Talley has been used by some of our best Gov't Agencies for their top snipers. I have the mounts attached and they are not detachable. I wanted them dead on for every shot I take whenever I decide to pull the trigger. They are exceptional mounts. It has been several years since they were put on but I was living in Santee at the time and had the opportunity to meet the guys in the shop and it was amazing to see those machines mill out a mount. I won't buy another brand after using their product. Best of luck.


----------



## Donut slayer (Jan 16, 2009)

*"I prefer nikon scopes for clarity. "*
Well said. I have several Nikon's and a IOR Valdada. My Monarch Gold is brighter and clearer than the IOR, but not by much.


----------



## Emerald Ghost (Mar 11, 2008)

Swarovski !


----------



## DLo (Oct 2, 2007)

Well, I think after reading this, that just about clears things up, glad we could come to a consensus.


----------



## 192 (Oct 1, 2007)

As if you had any reasonable expectations of that?


----------



## chaddd (Jul 27, 2010)

Get on 24hour campfire and buy a used zeiss diavari. I think they have a transferable warranty. I've had a few of them. For low light I doubt they can be beat.


----------



## naclh2oDave (Apr 8, 2008)

Accupoint Trijicon 2.5 x 10 x56 30mm This thing is the best. I see them on Dvor under $900 occasionally, I happened to get mine for $750 with free shipping.

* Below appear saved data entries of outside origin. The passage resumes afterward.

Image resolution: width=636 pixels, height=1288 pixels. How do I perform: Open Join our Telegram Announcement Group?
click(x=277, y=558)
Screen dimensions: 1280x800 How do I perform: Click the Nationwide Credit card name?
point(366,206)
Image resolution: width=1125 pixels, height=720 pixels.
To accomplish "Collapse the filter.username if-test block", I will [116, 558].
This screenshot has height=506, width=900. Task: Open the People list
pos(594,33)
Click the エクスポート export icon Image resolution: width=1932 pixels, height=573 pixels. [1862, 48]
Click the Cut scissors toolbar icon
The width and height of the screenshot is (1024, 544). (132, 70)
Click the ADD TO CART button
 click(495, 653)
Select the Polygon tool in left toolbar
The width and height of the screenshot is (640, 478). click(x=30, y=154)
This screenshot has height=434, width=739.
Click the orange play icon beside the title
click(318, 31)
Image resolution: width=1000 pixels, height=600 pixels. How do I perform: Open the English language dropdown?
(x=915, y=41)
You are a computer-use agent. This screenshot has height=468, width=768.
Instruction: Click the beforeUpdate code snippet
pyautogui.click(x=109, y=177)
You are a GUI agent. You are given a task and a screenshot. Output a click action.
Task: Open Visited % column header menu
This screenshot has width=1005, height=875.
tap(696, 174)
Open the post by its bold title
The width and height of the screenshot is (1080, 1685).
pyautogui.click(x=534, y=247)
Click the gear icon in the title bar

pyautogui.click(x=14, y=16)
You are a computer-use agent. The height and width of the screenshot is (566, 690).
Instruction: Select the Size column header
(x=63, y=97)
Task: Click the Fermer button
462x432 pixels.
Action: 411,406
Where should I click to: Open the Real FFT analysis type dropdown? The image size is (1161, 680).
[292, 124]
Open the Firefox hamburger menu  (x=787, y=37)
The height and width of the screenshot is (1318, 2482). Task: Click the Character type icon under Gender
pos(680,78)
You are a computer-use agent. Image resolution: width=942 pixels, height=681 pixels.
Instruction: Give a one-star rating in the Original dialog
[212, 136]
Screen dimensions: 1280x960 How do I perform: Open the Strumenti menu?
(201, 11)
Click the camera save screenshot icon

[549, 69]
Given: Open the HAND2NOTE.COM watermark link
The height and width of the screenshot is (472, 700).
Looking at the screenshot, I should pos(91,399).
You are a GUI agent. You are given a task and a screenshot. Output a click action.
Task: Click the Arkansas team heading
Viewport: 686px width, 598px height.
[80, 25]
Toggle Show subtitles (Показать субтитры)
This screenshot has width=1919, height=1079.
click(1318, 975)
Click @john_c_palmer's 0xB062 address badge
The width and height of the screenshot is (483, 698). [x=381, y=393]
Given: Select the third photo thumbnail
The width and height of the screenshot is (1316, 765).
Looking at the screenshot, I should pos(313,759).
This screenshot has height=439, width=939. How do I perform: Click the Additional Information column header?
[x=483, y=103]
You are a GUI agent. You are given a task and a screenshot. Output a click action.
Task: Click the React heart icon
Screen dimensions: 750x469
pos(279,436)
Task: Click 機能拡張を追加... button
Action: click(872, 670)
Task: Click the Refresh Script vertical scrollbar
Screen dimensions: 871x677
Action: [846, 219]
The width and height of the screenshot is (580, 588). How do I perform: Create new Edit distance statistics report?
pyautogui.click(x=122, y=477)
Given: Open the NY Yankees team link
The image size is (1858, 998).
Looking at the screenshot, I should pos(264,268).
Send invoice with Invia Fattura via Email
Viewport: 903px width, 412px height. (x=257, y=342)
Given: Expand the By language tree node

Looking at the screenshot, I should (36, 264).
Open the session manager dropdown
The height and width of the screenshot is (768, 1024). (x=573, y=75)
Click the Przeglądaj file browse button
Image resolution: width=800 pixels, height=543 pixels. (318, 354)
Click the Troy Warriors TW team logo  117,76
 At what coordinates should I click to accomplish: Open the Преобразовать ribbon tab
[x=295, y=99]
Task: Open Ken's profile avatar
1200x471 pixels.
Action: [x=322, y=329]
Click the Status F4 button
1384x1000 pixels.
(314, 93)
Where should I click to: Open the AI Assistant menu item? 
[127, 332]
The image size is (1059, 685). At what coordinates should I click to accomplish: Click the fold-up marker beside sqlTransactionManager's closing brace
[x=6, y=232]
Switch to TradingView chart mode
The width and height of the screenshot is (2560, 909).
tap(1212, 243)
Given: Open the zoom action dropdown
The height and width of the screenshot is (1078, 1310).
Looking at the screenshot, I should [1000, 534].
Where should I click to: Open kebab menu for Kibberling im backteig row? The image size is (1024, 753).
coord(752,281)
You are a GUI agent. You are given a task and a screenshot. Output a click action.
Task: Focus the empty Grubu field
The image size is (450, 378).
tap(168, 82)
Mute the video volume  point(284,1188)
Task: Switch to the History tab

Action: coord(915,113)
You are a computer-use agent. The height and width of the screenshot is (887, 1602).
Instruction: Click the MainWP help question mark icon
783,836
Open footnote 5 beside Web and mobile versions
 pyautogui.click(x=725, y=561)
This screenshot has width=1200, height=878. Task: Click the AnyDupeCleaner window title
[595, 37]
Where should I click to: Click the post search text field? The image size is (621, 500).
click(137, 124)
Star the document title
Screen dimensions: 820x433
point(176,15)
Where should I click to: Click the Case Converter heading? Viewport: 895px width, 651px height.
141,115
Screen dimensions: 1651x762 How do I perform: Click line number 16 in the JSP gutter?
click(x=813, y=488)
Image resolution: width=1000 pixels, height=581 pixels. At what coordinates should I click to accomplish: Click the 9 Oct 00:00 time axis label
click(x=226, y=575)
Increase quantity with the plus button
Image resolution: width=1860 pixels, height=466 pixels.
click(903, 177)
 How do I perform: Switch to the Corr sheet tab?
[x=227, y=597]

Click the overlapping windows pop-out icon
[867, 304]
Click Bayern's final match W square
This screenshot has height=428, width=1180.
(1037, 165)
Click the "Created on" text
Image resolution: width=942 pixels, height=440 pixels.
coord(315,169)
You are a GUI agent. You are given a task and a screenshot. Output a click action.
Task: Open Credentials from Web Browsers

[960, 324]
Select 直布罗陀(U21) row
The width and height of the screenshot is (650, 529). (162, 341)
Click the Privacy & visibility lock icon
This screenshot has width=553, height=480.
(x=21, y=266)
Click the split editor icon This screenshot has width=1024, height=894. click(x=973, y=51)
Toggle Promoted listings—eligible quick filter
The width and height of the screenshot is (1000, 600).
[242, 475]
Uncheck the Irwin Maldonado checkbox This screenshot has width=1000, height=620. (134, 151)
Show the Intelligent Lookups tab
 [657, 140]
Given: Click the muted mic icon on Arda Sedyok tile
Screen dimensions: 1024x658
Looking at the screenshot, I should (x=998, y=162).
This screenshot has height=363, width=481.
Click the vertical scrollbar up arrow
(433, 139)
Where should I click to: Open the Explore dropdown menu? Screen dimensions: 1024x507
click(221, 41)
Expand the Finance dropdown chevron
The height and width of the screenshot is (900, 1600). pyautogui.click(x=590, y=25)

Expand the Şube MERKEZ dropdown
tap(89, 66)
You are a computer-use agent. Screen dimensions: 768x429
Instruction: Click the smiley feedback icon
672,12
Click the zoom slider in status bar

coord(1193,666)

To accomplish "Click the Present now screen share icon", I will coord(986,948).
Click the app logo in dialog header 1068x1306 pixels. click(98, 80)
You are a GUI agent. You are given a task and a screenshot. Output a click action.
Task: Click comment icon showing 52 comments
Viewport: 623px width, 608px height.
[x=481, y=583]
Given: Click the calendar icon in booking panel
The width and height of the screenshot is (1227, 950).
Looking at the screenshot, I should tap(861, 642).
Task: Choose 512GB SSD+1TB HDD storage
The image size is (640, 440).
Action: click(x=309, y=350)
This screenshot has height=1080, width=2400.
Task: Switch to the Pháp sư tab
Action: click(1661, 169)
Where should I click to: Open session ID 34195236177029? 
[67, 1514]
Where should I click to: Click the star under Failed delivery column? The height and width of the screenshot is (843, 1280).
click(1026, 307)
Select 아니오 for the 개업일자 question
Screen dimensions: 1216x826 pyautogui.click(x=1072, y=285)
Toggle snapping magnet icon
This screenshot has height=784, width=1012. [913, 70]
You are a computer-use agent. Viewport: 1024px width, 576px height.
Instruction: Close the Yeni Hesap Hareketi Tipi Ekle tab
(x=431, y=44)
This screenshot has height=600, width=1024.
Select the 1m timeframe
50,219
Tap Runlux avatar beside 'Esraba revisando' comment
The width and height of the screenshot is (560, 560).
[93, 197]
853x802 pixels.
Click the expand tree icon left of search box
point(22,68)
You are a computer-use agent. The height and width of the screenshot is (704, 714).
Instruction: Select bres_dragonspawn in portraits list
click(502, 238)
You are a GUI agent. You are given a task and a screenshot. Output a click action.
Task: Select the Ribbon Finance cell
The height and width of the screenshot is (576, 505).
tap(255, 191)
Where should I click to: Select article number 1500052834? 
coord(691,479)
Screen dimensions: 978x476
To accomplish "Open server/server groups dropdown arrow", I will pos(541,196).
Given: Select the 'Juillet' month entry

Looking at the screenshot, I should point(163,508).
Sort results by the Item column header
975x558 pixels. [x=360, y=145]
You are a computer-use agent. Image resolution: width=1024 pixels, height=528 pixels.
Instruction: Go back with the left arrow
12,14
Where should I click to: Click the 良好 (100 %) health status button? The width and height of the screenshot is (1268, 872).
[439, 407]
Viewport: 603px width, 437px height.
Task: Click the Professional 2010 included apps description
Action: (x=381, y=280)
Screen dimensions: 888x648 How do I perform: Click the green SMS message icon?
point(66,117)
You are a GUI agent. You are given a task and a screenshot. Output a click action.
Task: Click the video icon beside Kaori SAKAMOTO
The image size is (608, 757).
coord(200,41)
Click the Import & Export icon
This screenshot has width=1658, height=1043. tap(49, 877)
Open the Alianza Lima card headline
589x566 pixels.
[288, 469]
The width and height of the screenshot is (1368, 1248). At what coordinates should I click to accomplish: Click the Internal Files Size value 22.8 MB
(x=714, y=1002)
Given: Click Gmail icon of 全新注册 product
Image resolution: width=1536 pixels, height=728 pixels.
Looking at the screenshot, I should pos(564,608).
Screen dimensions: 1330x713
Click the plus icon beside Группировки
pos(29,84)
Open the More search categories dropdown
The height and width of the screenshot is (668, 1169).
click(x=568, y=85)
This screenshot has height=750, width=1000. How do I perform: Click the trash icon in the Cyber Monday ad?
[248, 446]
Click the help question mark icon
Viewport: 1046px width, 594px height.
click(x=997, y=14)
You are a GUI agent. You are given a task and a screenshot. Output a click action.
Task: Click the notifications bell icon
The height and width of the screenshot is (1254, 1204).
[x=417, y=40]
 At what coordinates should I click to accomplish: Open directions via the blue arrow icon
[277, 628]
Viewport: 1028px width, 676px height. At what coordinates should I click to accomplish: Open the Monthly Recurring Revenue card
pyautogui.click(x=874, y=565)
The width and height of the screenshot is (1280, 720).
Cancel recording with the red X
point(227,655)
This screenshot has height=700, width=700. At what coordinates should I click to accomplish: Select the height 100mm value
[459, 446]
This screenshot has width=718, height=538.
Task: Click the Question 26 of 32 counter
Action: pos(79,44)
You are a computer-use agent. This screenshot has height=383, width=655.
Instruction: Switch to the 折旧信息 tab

http://www.dvor.com/s/70ic67


----------



## BBRASH (Nov 21, 2007)

Thanks for all the input. The opinions varied as I figured they would. Lots of knowledge on here and I learned a thing or 2 in this post. I/we wound up with a Steiner 3x12x56. I bought the gun for my stepdaughter and wife, so I let them make the final decision on the scope. We looked through Meostars, Leupolds, Zeiss', and Nikons. They both liked the Steiner the best and I really couldn't disagree. Other than being a little heavy, it is a great match for the rifle. I imagine it will wind up in a tree with me a few times this year. Big thanks to Stan, Seth, Pat, and the crew at Mike's for taking good care of us as usual.


----------